White succeeded outgoing secretary James Weldon Johnson in 1929, becoming the head of the NAACP. During his tenure as secretary, he focused the organization’s tactics on direct political, legislative, and legal action, supported by successful efforts to enlist the support of white liberals, with enduring impact on the strategies and techniques of the overall civil rights movement. Significant achievements under his direction included a successful lobbying campaign in 1930 to defeat the U.S. Supreme Court nomination of an avowed opponent of black suffrage, and political campaigns against senators who voted to confirm. During the 1930s, White succeeded in enlisting the support of a majority of the House and Senate for federal anti-lynching legislation, ultimately defeated by a filibuster by southern senators. A growing friendship with First Lady Eleanor Roosevelt was evidence of White’s stature among Washington’s political elite. In 1946, he persuaded President Truman to create a presidential civil rights commission, which released its seminal report, To Secure These Rights, the following year. Also in 1947, White convinced Truman to speak at the NAACP’s annual meeting, the first time a president had addressed the organization. White also supervised the NAACP’s early legal strategies, which eventually came under the direction of Thurgood Marshall and the NAACP Legal Defense Fund.
White and his wife divorced in 1948. The following year, he married a white magazine editor, Poppy Cannon, an event that generated substantial controversy within the NAACP and for many African Americans. White, an integrationist, defended his action as a matter of personal choice, and was supported during the ensuing political turmoil by NAACP board member Eleanor Roosevelt. While he survived with his position intact, staff member Roy Wilkins assumed most of his administrative duties, leaving White to focus on his strengths as spokesperson for the organization for the balance of his career.

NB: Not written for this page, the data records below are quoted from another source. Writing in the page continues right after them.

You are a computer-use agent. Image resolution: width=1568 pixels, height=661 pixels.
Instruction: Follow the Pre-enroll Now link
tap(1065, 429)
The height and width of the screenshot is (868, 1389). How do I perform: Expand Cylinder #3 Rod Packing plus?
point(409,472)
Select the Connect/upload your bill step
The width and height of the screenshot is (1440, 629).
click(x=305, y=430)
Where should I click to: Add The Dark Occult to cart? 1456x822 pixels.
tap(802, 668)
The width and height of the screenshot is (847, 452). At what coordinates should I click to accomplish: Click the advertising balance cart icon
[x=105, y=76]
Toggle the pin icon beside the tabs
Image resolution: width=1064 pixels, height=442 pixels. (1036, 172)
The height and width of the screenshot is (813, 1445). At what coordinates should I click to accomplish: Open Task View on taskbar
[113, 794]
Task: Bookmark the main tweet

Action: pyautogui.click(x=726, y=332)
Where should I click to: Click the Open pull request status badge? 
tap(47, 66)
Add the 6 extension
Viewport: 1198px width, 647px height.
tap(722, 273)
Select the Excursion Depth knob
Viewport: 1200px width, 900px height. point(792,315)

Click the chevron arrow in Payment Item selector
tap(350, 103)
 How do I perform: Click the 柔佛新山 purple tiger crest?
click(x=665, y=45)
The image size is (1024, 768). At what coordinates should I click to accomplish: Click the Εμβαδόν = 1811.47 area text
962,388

After several years of worsening health, White died of a heart attack in New York in 1955. He was inducted into the Georgia Writers Hall of Fame in 2009, and honored that year with a U.S. Postal Service stamp as part of the Civil Rights Pioneers series. He is remembered for his essential role in the development of the NAACP, enlisting broad support from both white and black Americans, and creating the legal and political tools needed for effective action.